Le innovazioni creative di un tradizionalista: il marmo di Giovanni Muzio a Palazzo d’Arte
Se Parquet e Tatami sono, come abbiamo appena visto, frutto dell’estro del duo Salvatori-Lissoni, il Palazzo d’Arte, conosciuto ai più come sede della Triennale di Milano, è nato grazie a uno dei nomi più importanti dell’architettura italiana d’inizio ‘900, Giovanni Muzio. Siamo nel 1931 quando la Fondazione Bernocchi commissionò a Muzio, che qualche anno prima era stato tra i fondatori del movimento artistico Novecento, l’ambizioso progetto di un edificio che sarebbe ufficialmente sorto all’interno del parco Sempione nel 1933 e che era stato richiesto proprio per essere la nuova sede della Triennale.

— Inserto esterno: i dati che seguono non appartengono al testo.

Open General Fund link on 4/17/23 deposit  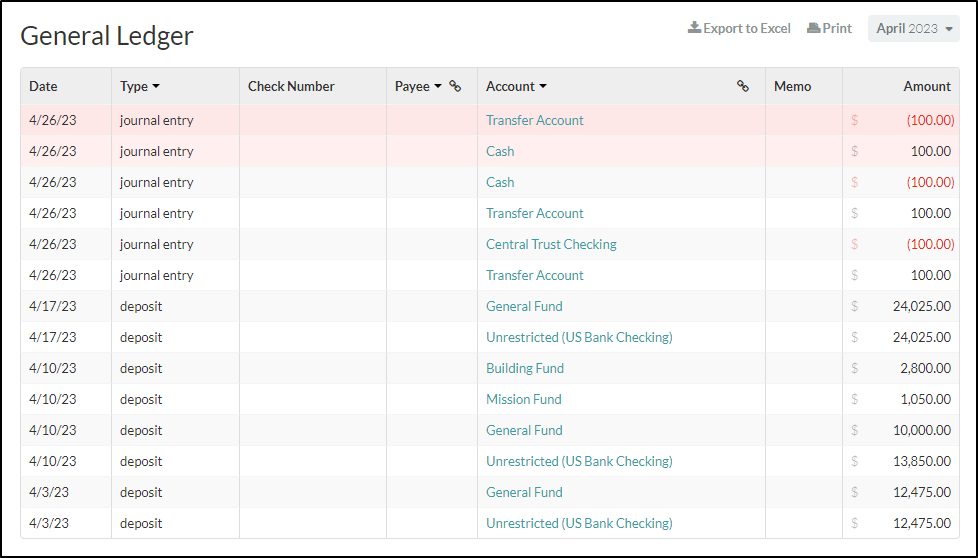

Tra i fondatori del movimento artistico Novecento, una linea di pensiero artistico piuttosto tradizionale, in contrapposizione alle avanguardie di quegli anni, Muzio ha comunque sperimentato non poco con il Palazzo dell’Arte, utilizzando e posando il marmo in relazione ai più disparati elementi: al vestibolo del pian terreno, al primo piano alternato al linoleum, e in terrazza, la protagonista, stavolta nella variante in cipollino verde.
Anche per l’esterno la scelta di Muzio ricade sull’uso del marmo e della sua plasmabilità e capacità di accostarsi a innumerevoli materiali. Contrapponendo la pietra con la parete retrostante, fatta di mattoni di klinker e granito rosso di Baveno, Muzio ha creato qualcosa che ancora continua a incantare a distanza di quasi un secolo.